_What is needed_
Can you rewrite the stretch of material from the line containing "This screenshot has height=138, width=333." through the line containing "coord(115,69)", replacing "plus icon" with "add button" and keeping everything else unchanged? Leave the pictures out of your answer.

_Data supplied_
<<<<

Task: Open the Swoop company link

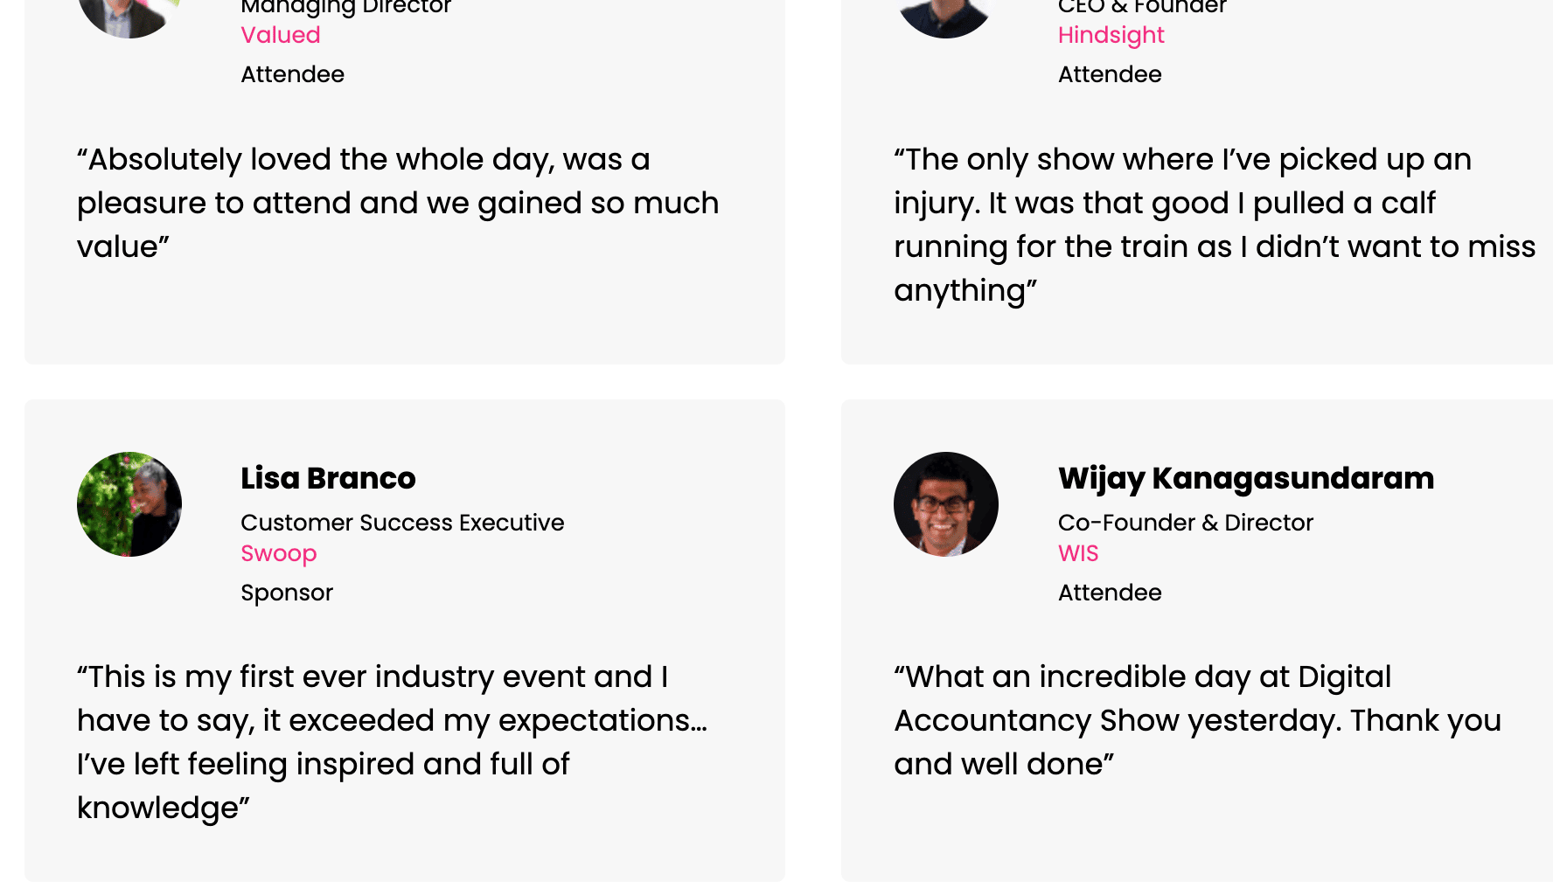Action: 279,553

>>>>
<<<<

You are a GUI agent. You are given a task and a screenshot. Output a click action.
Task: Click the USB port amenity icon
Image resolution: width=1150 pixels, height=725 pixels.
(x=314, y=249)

>>>>
<<<<

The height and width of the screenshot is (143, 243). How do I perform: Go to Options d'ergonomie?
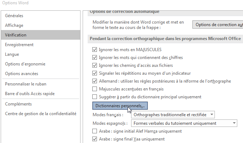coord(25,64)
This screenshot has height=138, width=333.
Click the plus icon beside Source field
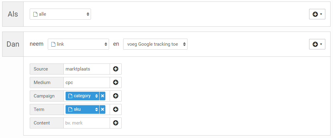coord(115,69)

>>>>

_Result of this exercise_
This screenshot has height=138, width=333.
Click the add button beside Source field
coord(115,69)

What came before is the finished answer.